MDBS has complied in all respects with the Copyright Act of July 30, 1947 (c. 391, 61 Stat. 652; 17 U.S.C. §§ 101 et seg.— hereinafter referred to as “the Act”) and all other laws governing copyright, and secured the exclusive rights and privileges in and to the copyright of said MDBS Software, and received from the Register of Copyrights Certificates of Copyright Registration. On December 26, 1979, MDBS registered the first version of its Software with the Copyright Office, registration no. TX387-711. On June 6, 1985, MDBS registered another version of the MDBS Software (known as MDBS III) with the Copyright Office, registration no. TXU201-290. On July 3, 1997, MDBS registered the MDBS IV version of the MDBS Software with the Copyright Office, registration nos. TX4-469-613 and TX4-560-929. The copies of certificates of those registrations attached as Exhibit “A” to Plaintiffs First Amended Complaint are true and accurate and admissible.

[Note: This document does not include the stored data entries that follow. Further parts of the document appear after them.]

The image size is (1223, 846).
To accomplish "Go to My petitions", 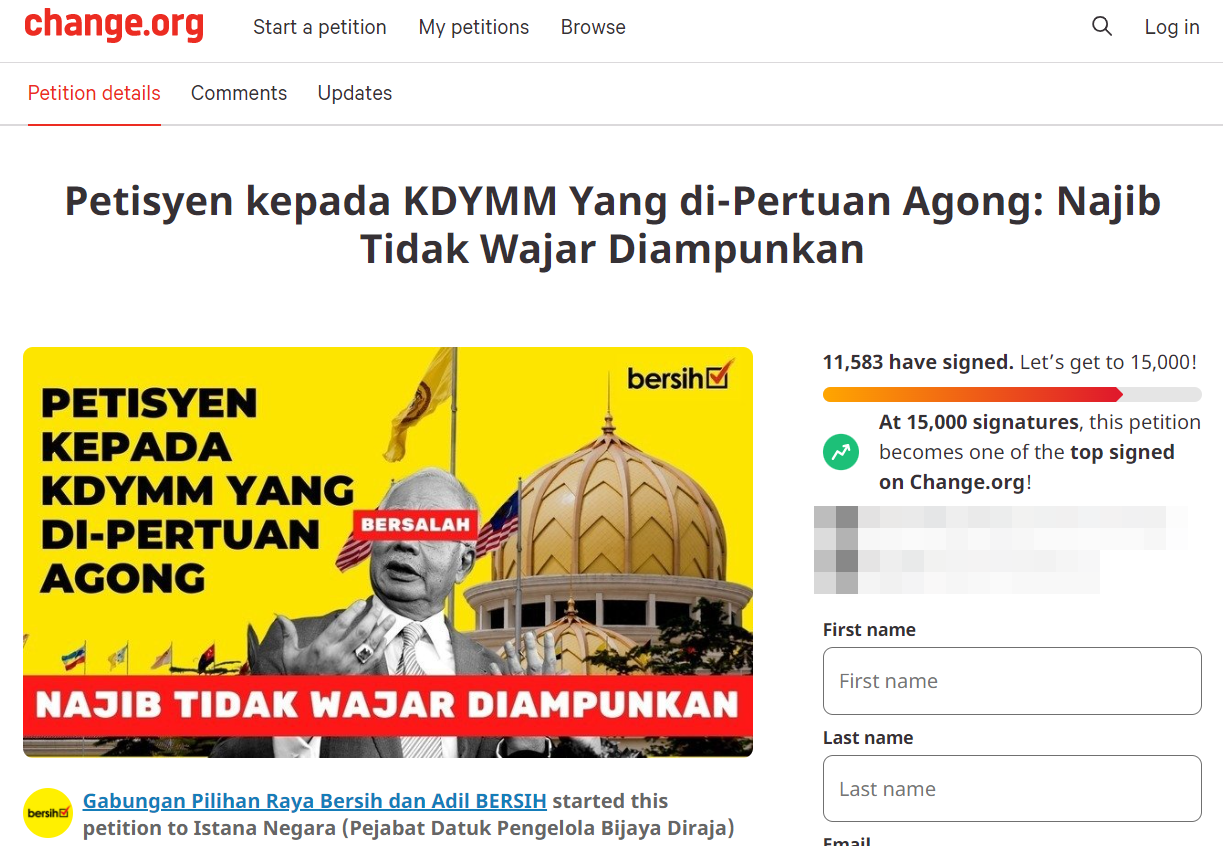I will [474, 27].
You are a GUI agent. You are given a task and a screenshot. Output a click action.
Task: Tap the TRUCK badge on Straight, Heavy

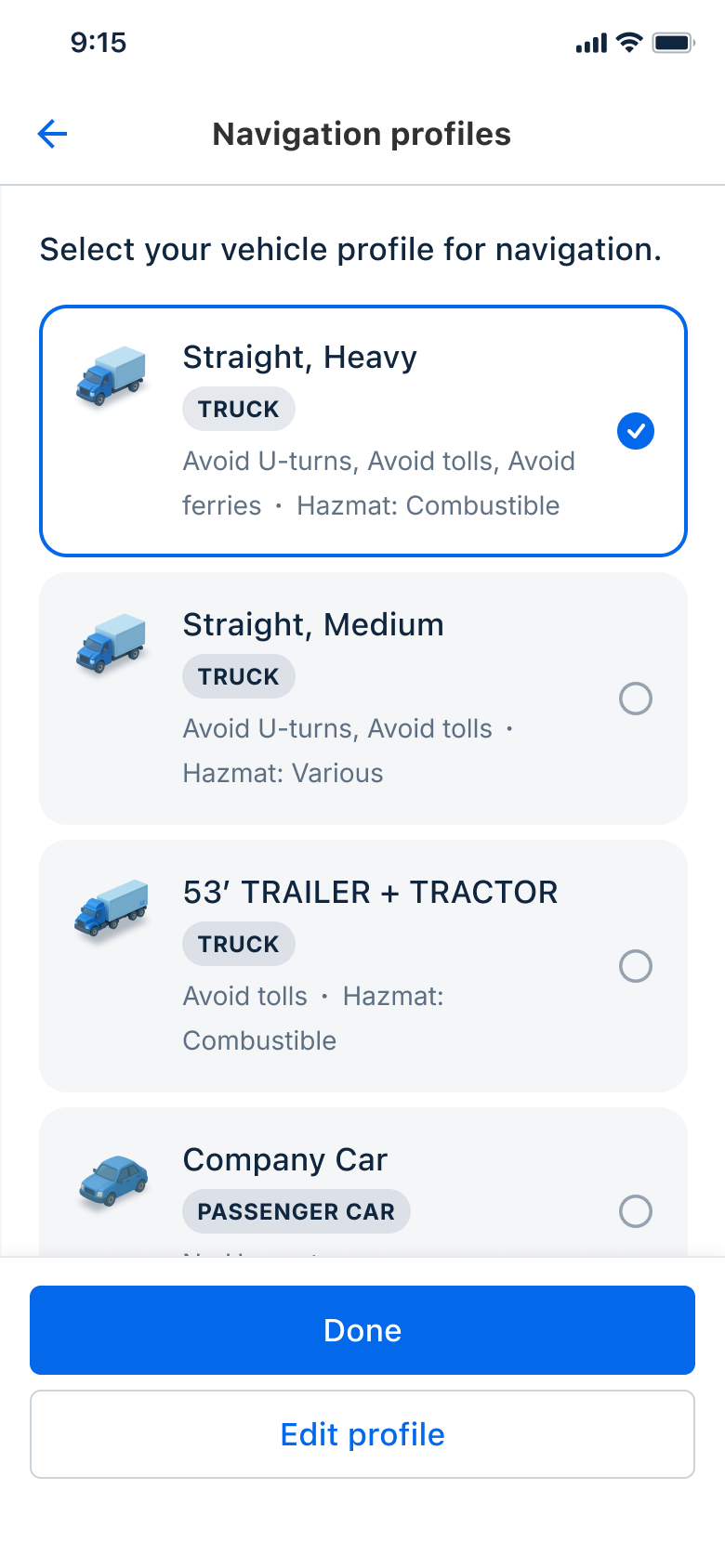239,409
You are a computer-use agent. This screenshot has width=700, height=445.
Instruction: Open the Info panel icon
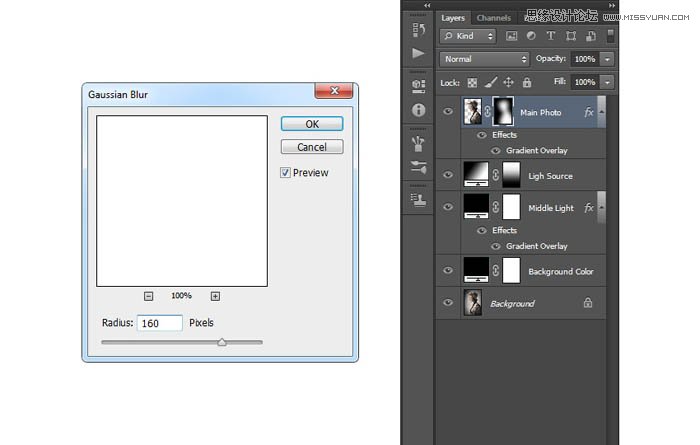[x=418, y=110]
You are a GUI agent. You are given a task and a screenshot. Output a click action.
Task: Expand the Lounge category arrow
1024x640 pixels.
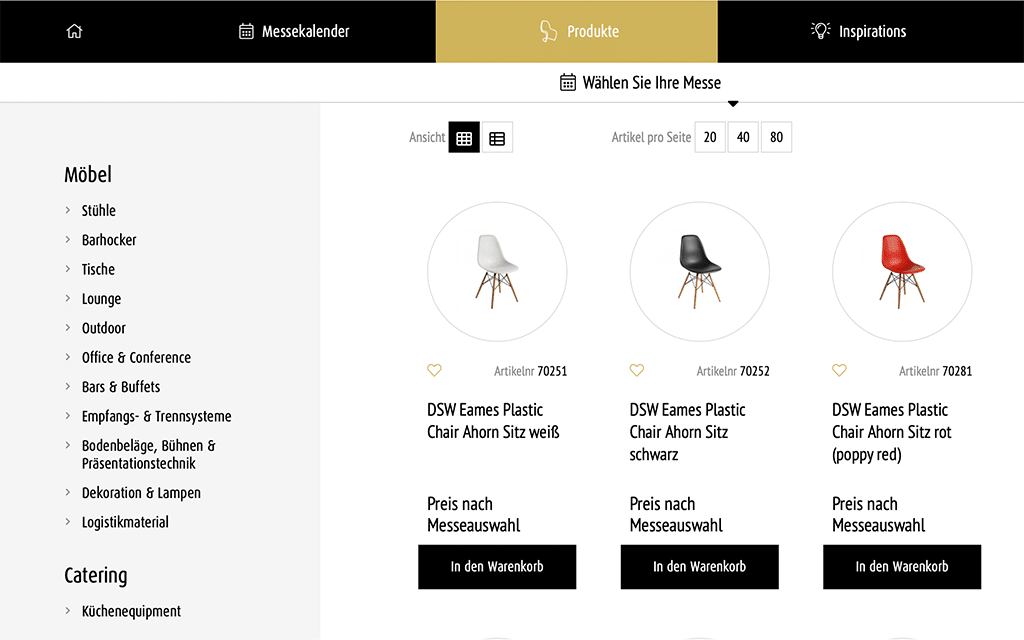coord(68,298)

At all times pertinent hereto, said MDBS Software has been published by Plaintiff, and all copies and reproductions of it made by Plaintiff or under its authority or license have been printed, bound, published and otherwise reproduced in conformity with the provisions of the Act and all other laws governing copyright.
At all times pertinent hereto, Plaintiff has been and still is the sole and exclusive proprietor of all rights, title, and interest in and to the copyright in said MDBS Software. Plaintiff has at no time transferred ownership of, parted with title to, or divested itself of the exclusive right to vend such copyrighted MDBS Software.
State Bank of India (hereinafter “State Bank”) has used, duplicated and distributed MDBS Software that is incorporated into and/or used in conjunction with banking software applications that are deployed in State Bank’s banking operations; to wit, IBSnet.
In March of 1998, State Bank and MDBS entered into an End User License Agreement for MDBS IV serial number 34003457. The copy of the 1998 MDBS IV End User License Agreement attached as *884Exhibit “B” to Plaintiffs First Amended Complaint is true and accurate and admissible.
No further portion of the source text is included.